Brücken faszinieren mich. Ganz besonders dann, wenn sie im krassen Gegensatz zur Landschaft stehen, also hoch über Wälder, Berge und Täler hinweg führen oder Städte und Dörfer überragen. Denn anders als ebenfalls deplatziert wirkende Hochhäuser oder Gewerbehallen dienen die Brücken meist Autofahrern bloß zum schnelleren Vorankommen – sie verweilen selbst nicht vor Ort und müssen sich dementsprechend auch nicht mit der von ihnen genutzten Architektur arrangieren während sich für die Menschen, die dort leben, das Landschaftsbild radikal verändert.

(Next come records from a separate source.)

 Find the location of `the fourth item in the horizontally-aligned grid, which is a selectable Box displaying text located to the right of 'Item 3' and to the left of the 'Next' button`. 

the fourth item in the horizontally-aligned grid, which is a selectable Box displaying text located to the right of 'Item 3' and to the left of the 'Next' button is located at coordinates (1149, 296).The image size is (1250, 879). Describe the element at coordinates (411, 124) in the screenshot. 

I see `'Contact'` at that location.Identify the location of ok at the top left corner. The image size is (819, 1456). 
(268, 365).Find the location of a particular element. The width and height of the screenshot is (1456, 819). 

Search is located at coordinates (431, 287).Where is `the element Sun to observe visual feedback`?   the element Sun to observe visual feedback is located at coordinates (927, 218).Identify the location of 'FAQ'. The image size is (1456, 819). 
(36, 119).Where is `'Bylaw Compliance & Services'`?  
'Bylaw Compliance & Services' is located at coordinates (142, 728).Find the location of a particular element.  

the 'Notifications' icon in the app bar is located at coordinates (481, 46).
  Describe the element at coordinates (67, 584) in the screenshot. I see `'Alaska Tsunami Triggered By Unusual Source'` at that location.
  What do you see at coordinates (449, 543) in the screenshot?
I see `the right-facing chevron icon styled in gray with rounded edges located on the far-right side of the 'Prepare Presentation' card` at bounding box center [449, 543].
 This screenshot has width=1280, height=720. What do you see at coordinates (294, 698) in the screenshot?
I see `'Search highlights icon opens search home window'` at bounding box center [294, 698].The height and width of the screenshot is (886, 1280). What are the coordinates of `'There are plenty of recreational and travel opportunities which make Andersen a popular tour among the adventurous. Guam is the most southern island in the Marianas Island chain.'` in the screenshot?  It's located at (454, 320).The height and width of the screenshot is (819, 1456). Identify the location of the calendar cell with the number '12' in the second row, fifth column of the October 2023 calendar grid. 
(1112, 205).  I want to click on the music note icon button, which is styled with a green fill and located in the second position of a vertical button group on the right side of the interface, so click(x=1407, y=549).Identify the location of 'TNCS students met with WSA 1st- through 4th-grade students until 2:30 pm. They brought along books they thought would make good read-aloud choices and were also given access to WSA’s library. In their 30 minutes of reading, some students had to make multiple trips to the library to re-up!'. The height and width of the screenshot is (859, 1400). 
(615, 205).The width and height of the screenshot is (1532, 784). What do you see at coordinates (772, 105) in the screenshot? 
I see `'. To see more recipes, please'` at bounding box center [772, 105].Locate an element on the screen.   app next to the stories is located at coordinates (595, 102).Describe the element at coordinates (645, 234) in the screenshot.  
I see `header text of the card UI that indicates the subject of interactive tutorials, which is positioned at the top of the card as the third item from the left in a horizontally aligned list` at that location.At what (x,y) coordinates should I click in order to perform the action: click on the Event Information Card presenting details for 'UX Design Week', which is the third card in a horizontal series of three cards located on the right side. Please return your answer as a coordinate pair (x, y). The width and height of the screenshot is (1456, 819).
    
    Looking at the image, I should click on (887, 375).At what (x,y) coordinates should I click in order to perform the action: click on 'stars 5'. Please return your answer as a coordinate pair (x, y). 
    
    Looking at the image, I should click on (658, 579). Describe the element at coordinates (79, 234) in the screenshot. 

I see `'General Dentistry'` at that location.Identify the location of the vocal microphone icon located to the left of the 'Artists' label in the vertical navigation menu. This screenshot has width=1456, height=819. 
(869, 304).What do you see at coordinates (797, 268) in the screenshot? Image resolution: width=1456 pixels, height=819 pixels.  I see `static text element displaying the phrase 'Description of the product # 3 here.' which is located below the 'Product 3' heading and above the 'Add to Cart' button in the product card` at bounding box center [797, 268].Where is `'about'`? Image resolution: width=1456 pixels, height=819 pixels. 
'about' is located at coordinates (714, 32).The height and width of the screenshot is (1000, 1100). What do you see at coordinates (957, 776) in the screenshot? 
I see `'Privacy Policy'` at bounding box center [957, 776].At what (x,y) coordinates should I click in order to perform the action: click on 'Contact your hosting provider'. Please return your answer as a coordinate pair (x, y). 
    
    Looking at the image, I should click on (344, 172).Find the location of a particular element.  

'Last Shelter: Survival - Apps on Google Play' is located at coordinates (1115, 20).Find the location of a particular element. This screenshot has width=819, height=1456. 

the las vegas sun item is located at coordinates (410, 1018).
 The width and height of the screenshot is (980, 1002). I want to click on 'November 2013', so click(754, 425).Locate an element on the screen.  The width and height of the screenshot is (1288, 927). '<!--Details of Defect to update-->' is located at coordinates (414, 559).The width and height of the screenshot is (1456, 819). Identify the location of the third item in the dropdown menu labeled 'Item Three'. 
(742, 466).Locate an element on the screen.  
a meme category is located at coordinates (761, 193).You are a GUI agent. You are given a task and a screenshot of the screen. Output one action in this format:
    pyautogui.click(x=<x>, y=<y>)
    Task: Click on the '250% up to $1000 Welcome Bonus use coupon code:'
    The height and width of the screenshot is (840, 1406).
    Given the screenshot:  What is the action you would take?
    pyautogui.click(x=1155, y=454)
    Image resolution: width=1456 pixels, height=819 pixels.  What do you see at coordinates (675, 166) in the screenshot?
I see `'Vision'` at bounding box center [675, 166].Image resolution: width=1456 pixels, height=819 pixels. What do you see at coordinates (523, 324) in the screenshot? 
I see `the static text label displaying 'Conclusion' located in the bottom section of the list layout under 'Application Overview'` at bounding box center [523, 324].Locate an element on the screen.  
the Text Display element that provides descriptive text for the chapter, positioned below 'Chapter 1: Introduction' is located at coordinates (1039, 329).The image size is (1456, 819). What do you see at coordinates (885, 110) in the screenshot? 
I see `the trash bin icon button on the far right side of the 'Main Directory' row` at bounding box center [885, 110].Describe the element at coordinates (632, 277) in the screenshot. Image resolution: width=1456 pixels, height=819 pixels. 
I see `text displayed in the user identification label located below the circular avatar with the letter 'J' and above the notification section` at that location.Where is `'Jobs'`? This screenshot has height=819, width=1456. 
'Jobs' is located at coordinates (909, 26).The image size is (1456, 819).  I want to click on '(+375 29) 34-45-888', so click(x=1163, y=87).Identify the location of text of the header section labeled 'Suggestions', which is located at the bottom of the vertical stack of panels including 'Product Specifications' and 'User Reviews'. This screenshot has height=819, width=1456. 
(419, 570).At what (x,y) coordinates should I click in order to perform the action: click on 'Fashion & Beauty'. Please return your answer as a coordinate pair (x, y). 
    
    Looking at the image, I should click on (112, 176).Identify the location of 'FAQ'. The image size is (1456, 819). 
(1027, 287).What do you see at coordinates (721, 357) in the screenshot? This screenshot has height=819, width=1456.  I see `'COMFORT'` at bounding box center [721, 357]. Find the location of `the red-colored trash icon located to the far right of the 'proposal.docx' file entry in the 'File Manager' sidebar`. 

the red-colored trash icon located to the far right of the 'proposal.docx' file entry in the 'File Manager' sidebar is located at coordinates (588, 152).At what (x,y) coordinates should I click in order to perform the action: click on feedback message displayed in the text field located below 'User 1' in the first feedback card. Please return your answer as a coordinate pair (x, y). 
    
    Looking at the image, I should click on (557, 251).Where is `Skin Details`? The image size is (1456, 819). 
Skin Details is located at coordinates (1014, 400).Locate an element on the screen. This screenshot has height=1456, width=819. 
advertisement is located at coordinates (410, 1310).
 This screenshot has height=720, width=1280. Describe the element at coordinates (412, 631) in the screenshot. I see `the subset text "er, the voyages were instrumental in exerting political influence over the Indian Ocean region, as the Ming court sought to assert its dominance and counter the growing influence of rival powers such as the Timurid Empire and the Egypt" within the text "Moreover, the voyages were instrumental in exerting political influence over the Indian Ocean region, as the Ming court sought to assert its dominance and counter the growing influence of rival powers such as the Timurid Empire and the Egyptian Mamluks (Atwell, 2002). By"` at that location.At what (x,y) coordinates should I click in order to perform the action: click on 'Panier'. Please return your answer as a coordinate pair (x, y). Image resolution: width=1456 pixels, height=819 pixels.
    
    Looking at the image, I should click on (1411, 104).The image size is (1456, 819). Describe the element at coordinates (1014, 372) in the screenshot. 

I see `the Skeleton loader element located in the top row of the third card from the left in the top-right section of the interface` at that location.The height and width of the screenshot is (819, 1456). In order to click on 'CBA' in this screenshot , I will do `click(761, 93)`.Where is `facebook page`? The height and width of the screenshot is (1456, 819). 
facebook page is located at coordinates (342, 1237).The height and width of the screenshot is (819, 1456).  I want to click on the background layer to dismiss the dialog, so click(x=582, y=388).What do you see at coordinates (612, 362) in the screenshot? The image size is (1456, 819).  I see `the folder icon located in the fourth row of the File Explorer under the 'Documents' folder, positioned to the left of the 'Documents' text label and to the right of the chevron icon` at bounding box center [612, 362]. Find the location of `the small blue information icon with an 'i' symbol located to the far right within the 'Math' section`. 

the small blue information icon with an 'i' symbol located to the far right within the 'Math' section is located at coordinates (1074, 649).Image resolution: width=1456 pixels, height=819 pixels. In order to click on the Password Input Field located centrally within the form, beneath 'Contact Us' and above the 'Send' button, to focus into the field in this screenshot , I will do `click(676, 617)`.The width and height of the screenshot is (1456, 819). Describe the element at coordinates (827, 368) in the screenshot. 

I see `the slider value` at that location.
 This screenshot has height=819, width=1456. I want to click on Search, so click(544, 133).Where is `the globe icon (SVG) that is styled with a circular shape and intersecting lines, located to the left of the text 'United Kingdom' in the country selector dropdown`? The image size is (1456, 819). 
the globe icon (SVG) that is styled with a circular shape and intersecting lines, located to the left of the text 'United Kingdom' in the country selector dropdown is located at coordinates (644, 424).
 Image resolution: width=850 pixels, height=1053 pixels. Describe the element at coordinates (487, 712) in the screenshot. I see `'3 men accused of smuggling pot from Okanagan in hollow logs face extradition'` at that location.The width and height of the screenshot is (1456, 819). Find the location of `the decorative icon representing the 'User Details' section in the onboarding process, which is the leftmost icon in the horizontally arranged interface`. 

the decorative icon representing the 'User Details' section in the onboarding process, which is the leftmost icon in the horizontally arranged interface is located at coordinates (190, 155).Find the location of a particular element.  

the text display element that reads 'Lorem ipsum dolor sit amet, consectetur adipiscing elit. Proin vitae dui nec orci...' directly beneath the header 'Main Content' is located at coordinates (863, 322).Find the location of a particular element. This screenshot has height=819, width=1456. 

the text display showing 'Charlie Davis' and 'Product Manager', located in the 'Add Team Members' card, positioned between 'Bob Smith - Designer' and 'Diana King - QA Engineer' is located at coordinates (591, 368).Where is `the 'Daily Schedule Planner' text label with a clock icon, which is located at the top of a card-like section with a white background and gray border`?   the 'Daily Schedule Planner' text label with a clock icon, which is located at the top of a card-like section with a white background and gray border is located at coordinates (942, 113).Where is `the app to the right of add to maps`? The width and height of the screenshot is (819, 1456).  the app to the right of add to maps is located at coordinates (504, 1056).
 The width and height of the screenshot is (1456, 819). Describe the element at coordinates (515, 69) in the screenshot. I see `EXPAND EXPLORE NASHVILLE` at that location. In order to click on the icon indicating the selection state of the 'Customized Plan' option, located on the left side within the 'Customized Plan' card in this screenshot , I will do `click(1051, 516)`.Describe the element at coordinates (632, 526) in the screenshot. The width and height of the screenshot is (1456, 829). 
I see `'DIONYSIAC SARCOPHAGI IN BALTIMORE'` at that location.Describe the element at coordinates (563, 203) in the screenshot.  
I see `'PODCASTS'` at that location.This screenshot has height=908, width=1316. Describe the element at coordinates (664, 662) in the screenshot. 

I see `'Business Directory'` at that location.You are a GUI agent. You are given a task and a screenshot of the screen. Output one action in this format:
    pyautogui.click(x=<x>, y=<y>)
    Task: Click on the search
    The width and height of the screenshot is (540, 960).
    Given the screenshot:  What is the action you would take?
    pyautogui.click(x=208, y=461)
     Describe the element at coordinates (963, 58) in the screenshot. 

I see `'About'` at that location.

Und in dünn oder gar nicht besiedelten Regionen sind Brücken und Autobahnen ohnehin Fremdkörper in der Landschaft – nur mit dem Unterschied, dass wir sie dort nur sehr selten wahrnehmen geschweige den betrachten, weil wir uns dort meist auf ihnen befinden.

Sue Barr ist Professorin für Fotografie an der Architectural Association in London und beschäftigt sich seit Jahren mit brutalistischer Architektur. Sie hat die italienische Autostrada zwischen den Alpen und Neapel mit ihrer Großformatkamera fotografiert und dabei Perspektiven eingenommen, die den meisten von uns verborgen bleiben: Ganz im Sinne der New Topographic-Bewegung zeigt sie uns die Straßen und Brücken innerhalb einer durch den Menschen veränderten Landschaft. Ihre Bilder sind voller Schönheit und Hässlichkeit, Eleganz und Brutalität zugleich, doch wie so oft ist es genau diese Ambivalenz, die die Spannung erzeugt. Unterstrichen wird es zudem dadurch, dass die italienischen Autobahnen so gebaut wurden, dass sie jedes Hindernis mehr oder weniger ignorieren, was vor allem in den Städten zu spektakulären Bausünden geführt hat, über die man nur verzweifelt den Kopf schütteln mag.

Sue Barrs Projekt „The Architecture of Transit“ ist kürzlich als Buch im Verlag Hartmann Books erschienen. Es hat 104 Seiten und kostet 34 Euro.